[[ DATA TO USE open ]]

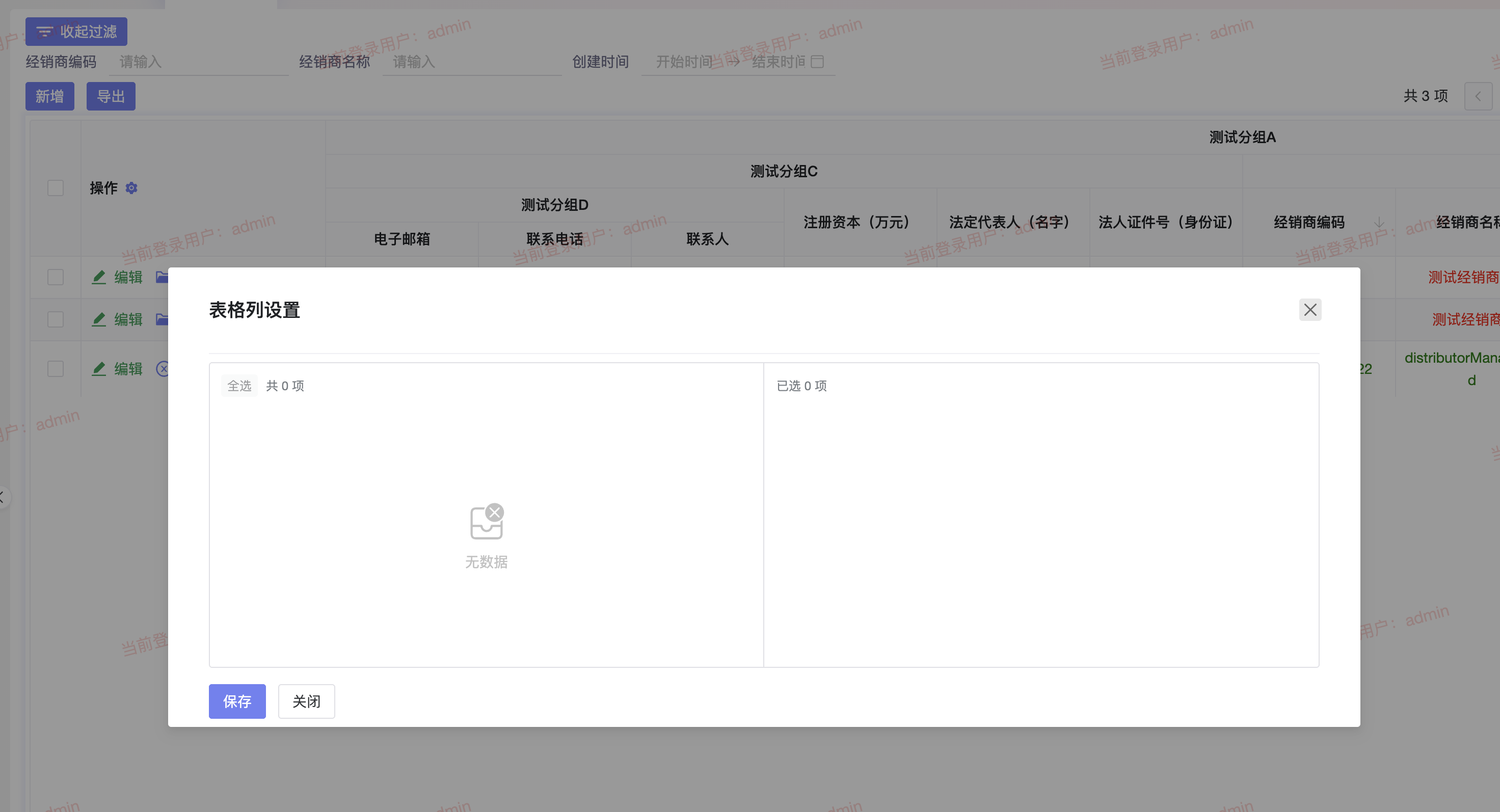Click the 关闭 button in the dialog

point(306,701)
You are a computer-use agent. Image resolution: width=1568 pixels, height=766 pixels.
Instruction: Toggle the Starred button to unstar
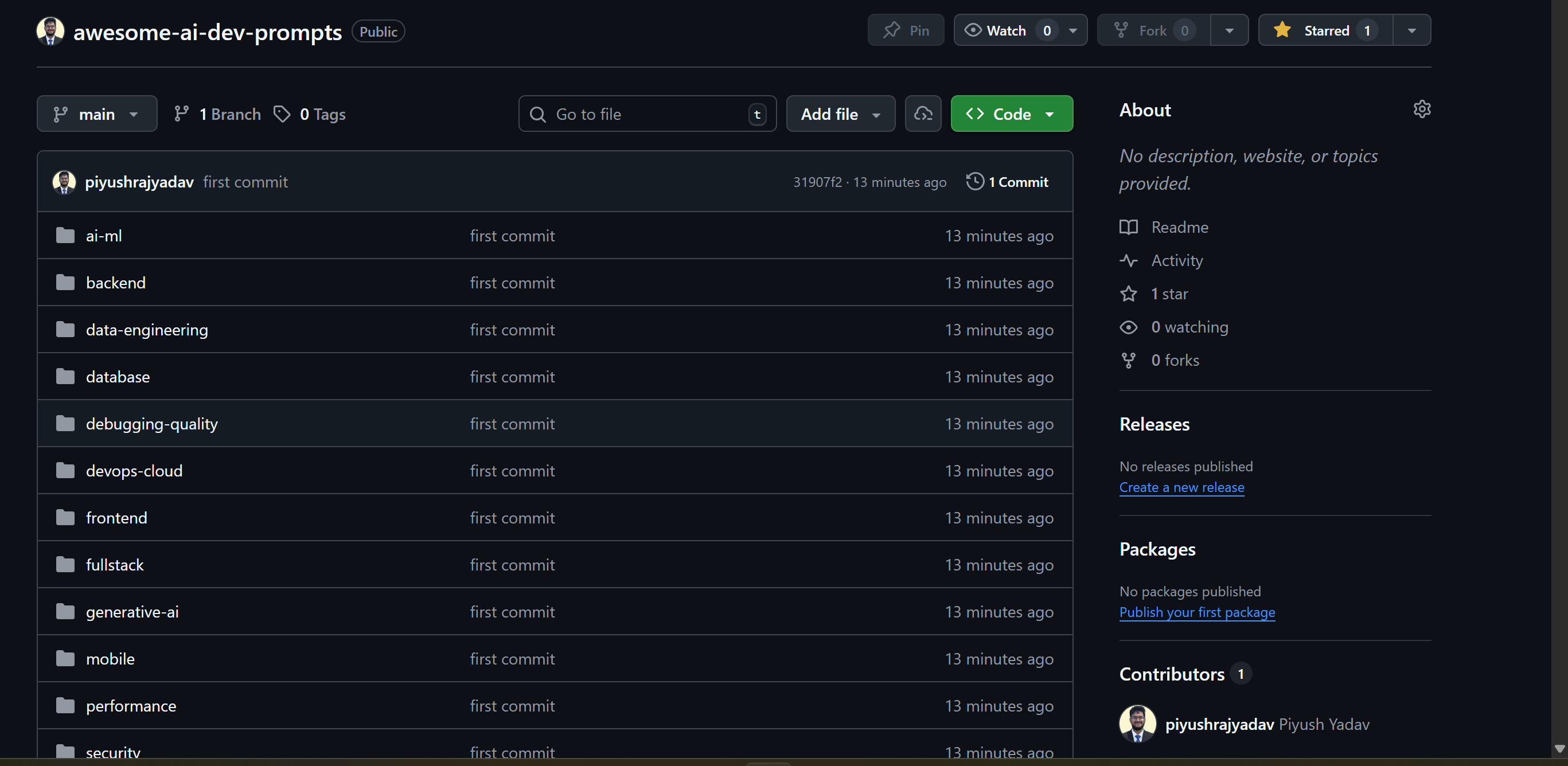(x=1325, y=30)
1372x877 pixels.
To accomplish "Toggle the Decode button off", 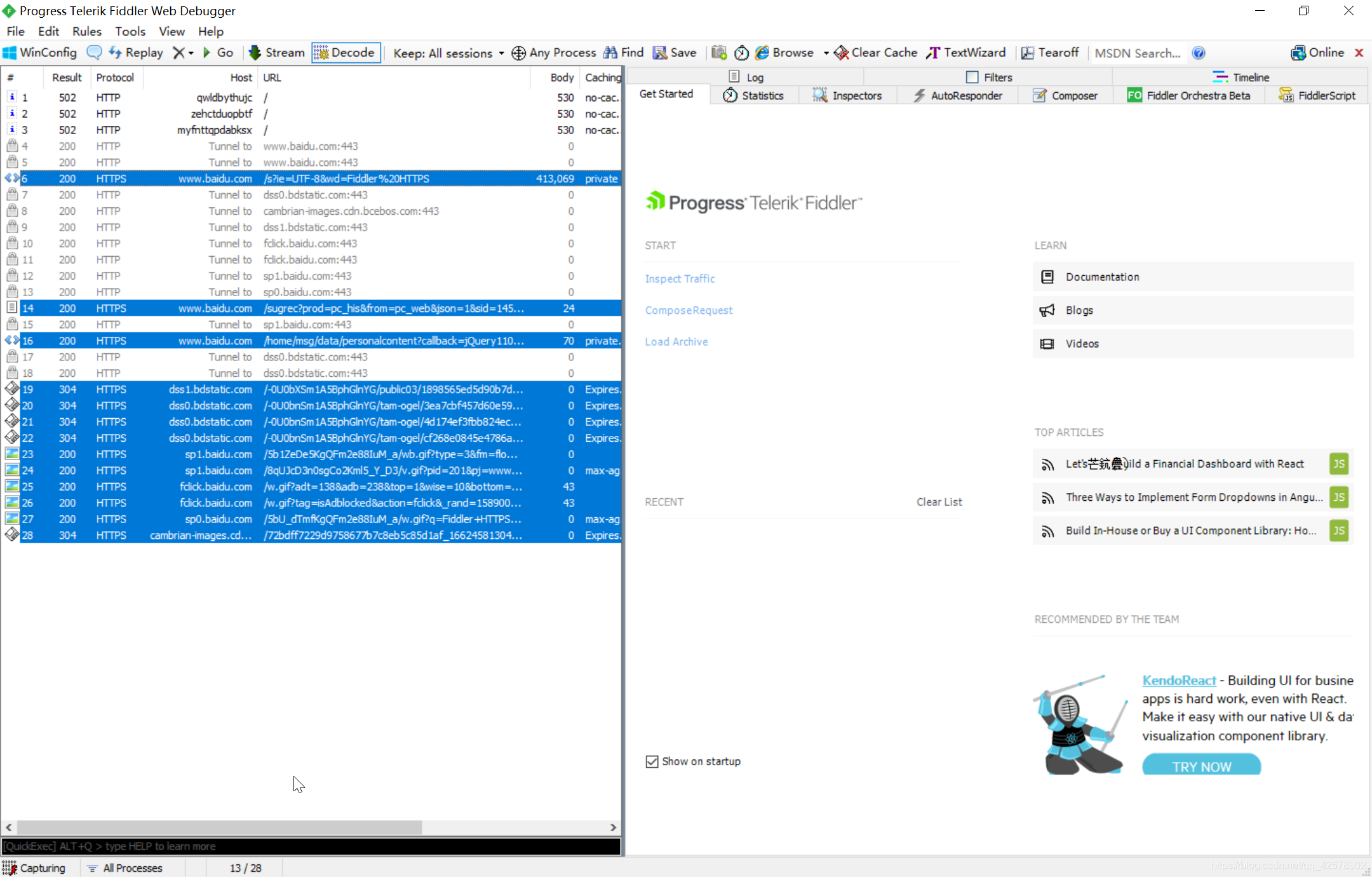I will (346, 53).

[[ DATA TO USE closed ]]

**PROBLEM TO WORK ON**
Pull each line containing the word "pixels" out of the data above.

**SOLUTION TO THIS EXERCISE**
You are a computer-use agent. Image resolution: width=1568 pixels, height=766 pixels.
1372x877 pixels.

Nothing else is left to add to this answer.